Supplied material:
* * *

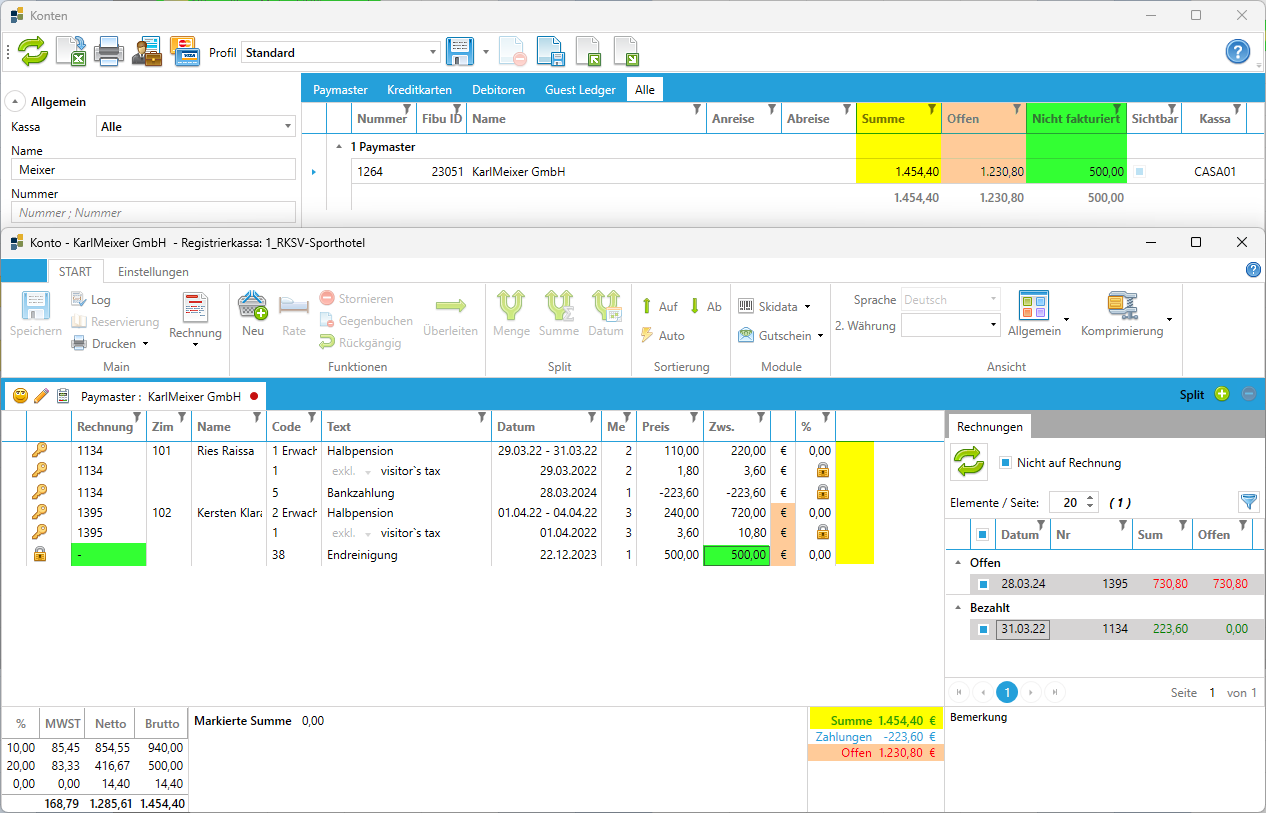This screenshot has width=1266, height=813.
Task: Click the green highlighted 500,00 Zws. cell
Action: tap(737, 555)

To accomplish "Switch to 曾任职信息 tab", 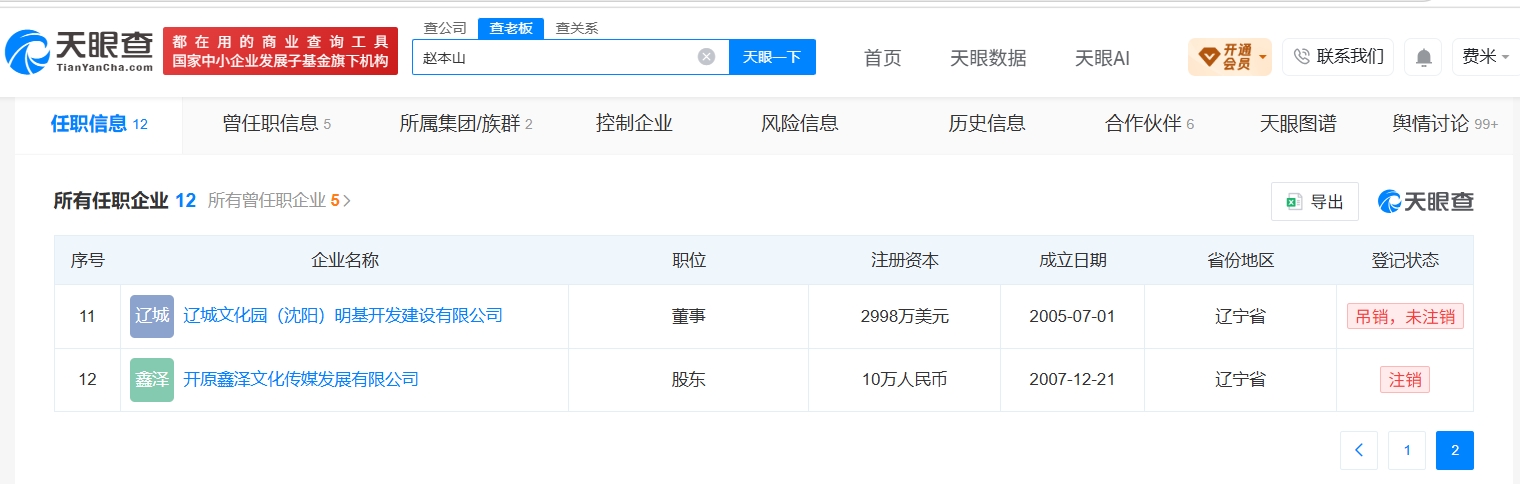I will [x=276, y=124].
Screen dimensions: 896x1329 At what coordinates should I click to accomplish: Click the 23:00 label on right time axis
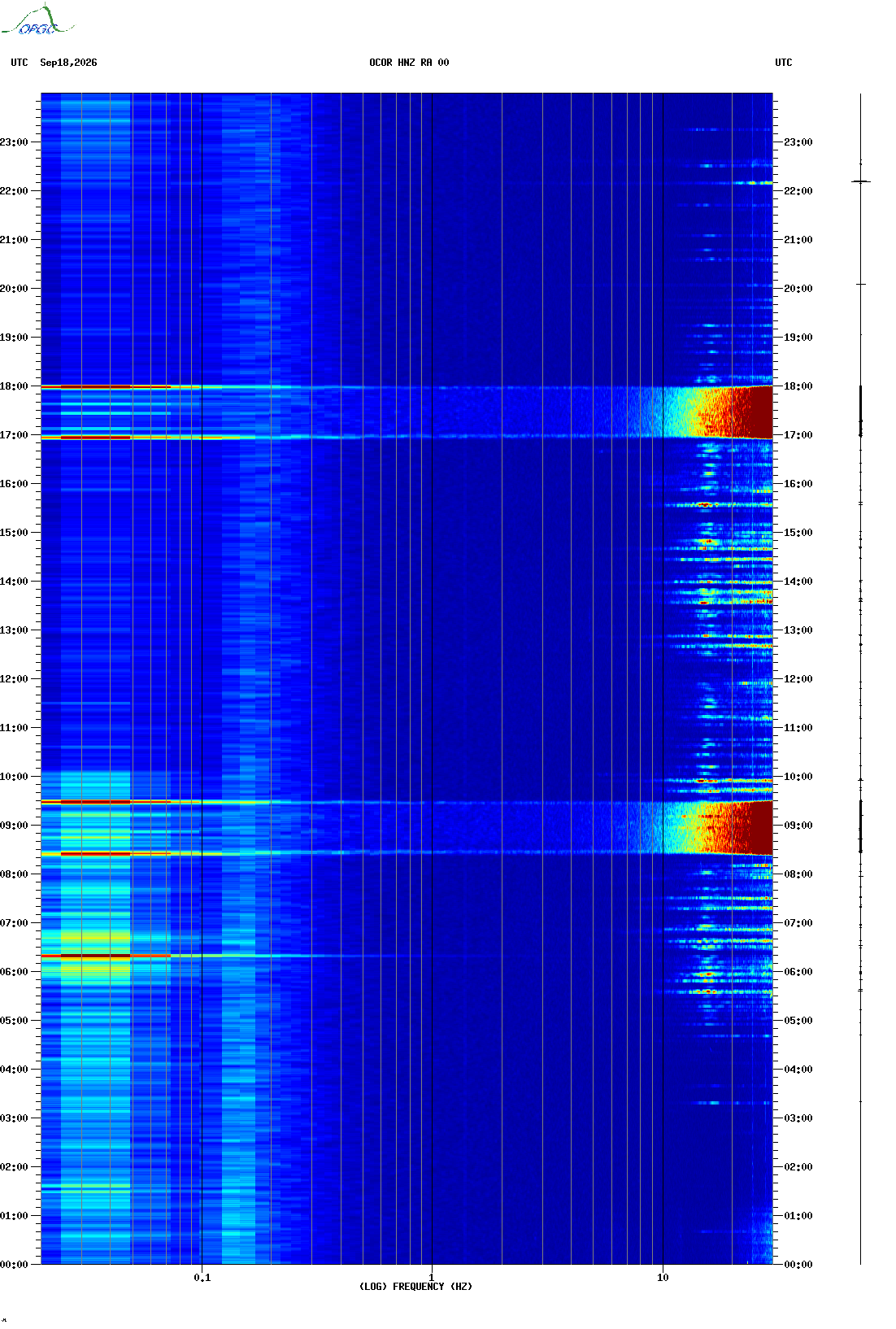pyautogui.click(x=798, y=142)
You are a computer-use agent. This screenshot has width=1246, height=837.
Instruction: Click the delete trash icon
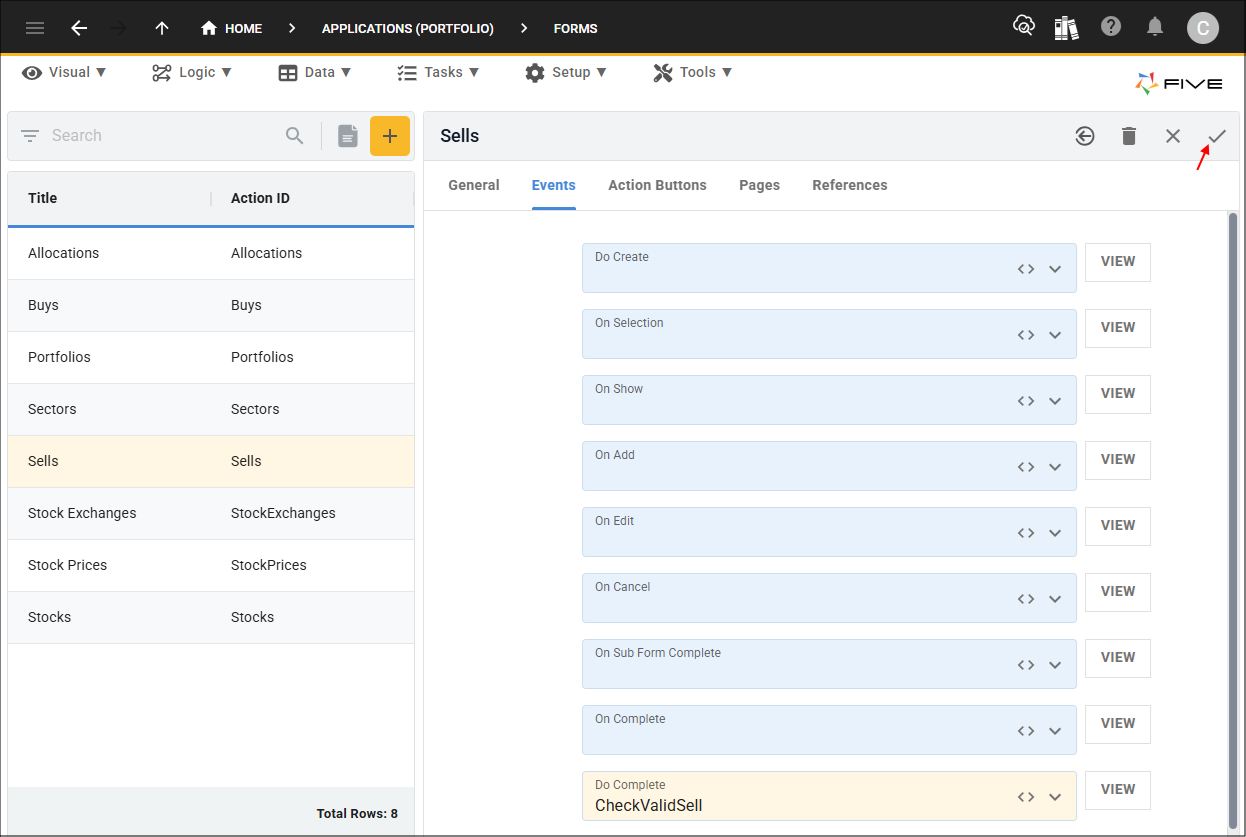(x=1129, y=136)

* * *

What you need to do: Exact copies of the lines from the one containing "You are a computer-use" through the final line of the data are required; pictures are to be omitted.

Solution:
You are a computer-use agent. This screenshot has width=1246, height=837.
Instruction: Click the delete trash icon
(x=1129, y=136)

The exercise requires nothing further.